Returns a list of integers corresponding to positions of orthogonality centres of an MPS.

Parameters:

• mps (CanonicalMPS) – The MPS to find the orthogonality centre(s) in.

• return_orth_flags (bool) – Whether to return if each tensor is a right or a left isometry.

• tolerance (float) – Numerical tolerance for checking the isometry property.

Returns:

• orth_centres (List[int]) – Indices of sites at which tensors are orthogonality centres.

• orth_flags_left (Optional[List[bool]]) – Boolean variables for each tensor corresponding to being a left isometry.

• orth_flags_right (Optional[List[bool]]) – Boolean variables for each tensor corresponding to being a right isometry.

Raises:

ValueError – If an ExplicitMPS instance is passed as an input. They do not have orthogonality centres by definition.

mdopt.mps.utils.inner_product(mps_1: ExplicitMPS | CanonicalMPS, mps_2: ExplicitMPS | CanonicalMPS) → float | complex128

Returns an inner product between 2 Matrix Product States.

Parameters:

• mps_1 (Union[ExplicitMPS, CanonicalMPS]) – The first MPS in the inner product.

• mps_1 – The second MPS in the inner product.

Returns:

product – The value of the inner product.

Return type:

Union[float, np.complex128]

Raises:

ValueError – If the Matrix Product States are of different length.

mdopt.mps.utils.is_canonical(mps: CanonicalMPS, tolerance: float = 1e-12)

Checks if the MPS is in any of the canonical forms.

Parameters:

• mps (CanonicalMPS) – The MPS to check the canonical form of.

• tolerance (float) – Numerical tolerance for checking the isometry property.

Returns:

if_canonical – True if the MPS is in any of the canonical forms.

Return type:

bool

Raises:

ValueError – If an ExplicitMPS instance is passed as an input. They do not have orthogonality centres by definition.

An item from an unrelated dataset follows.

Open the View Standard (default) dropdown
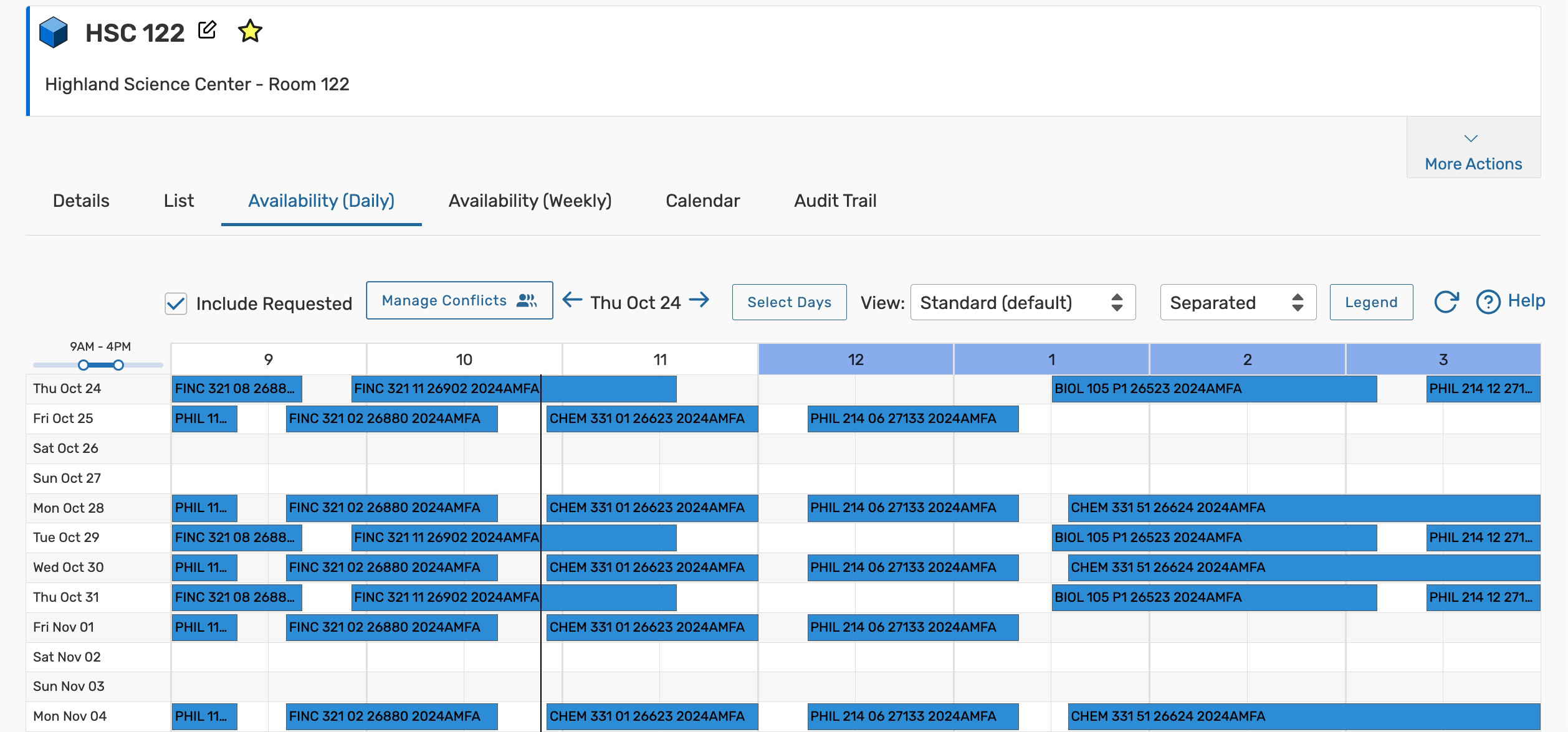 (1023, 302)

mdopt.mps.utils.mps_from_dense(state_vector: ndarray, phys_dim: int = 2, chi_max: int = 10000, tolerance: float = 1e-12, form: str = 'Explicit', orth_centre: int | None = None) → ExplicitMPS | CanonicalMPS

Builds an MPS from a dense (state-vector) from.

Parameters:

• state_vector (np.ndarray) – The initial state vector.

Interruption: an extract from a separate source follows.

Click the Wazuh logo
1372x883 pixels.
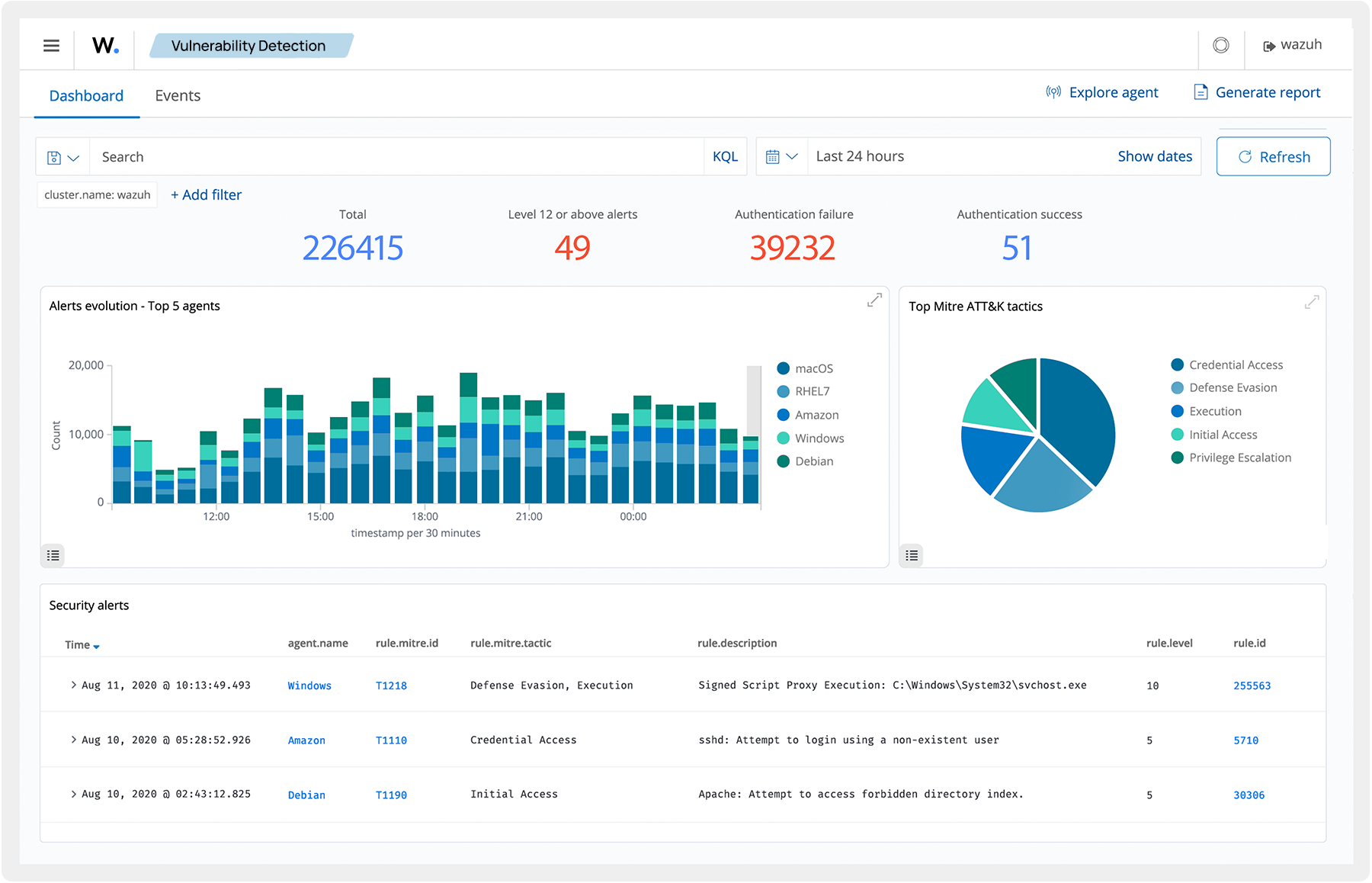coord(104,45)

• phys_dim (int) – Dimensionality of the local Hilbert space, i.e., the dimension of each physical leg of the MPS.

• chi_max (int) – Maximum number of singular values to keep.

• tolerance (float) – Absolute tolerance of the normalisation of the singular value spectrum at each bond.

• form (str) –

  The form of the MPS. Available options:

  Explicit : The ExplicitMPS form (by default).

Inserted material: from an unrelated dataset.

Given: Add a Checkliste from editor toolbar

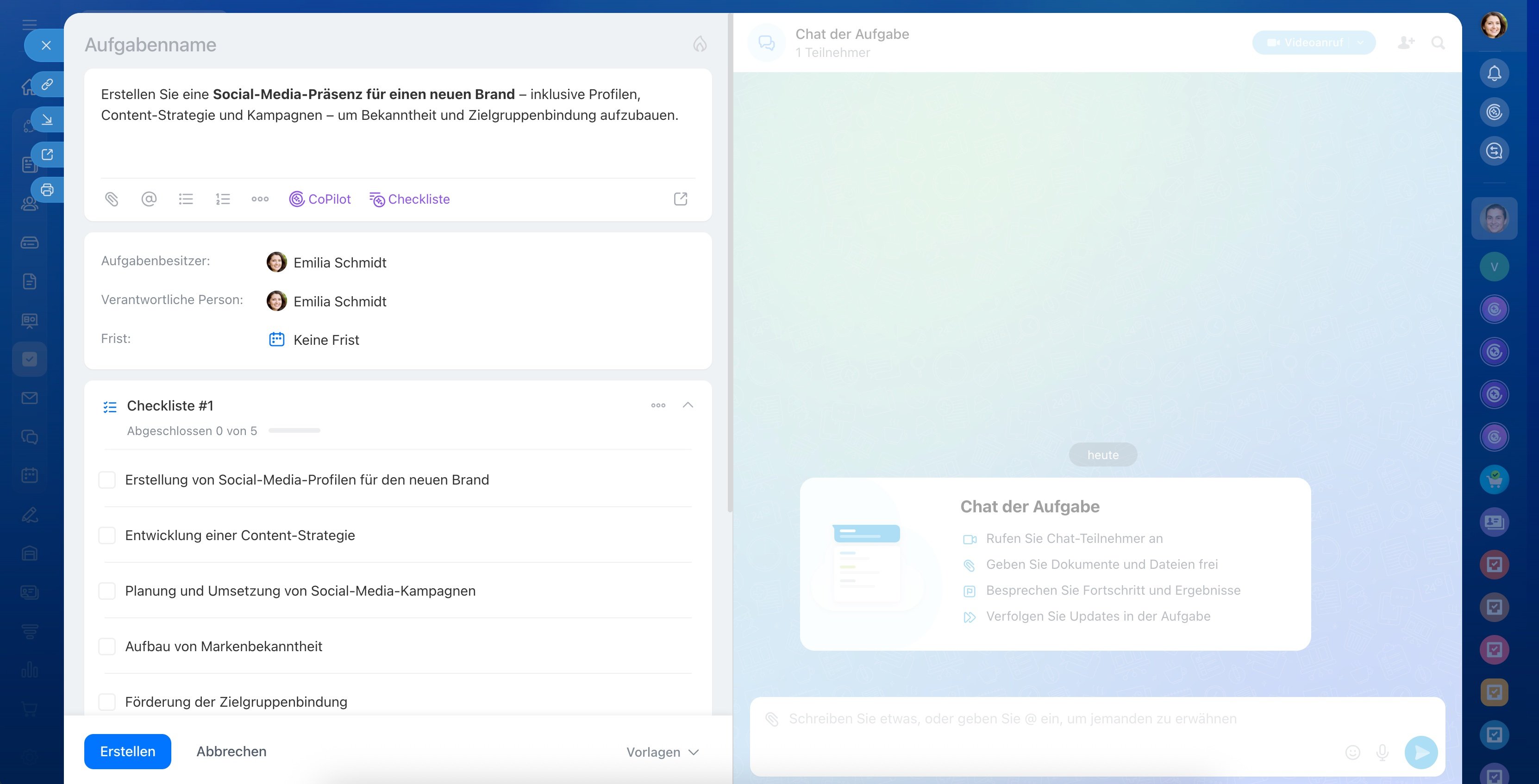Looking at the screenshot, I should pos(410,199).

  Right-canonical : The CanonicalMPS right-canonical form.

  Left-canonical : The CanonicalMPS left-canonical form.

  Mixed-canonical : The CanonicalMPS mixed-canonical form.

• orth_centre (Optional[int]) – The orthogonal centre position for the mixed-canonical form.

Returns:

mps – The resulting MPS.

Return type:

Union[ExplicitMPS, CanonicalMPS]

Raises:

ValueError – If the vector’s length does not correspond to the physical dimension.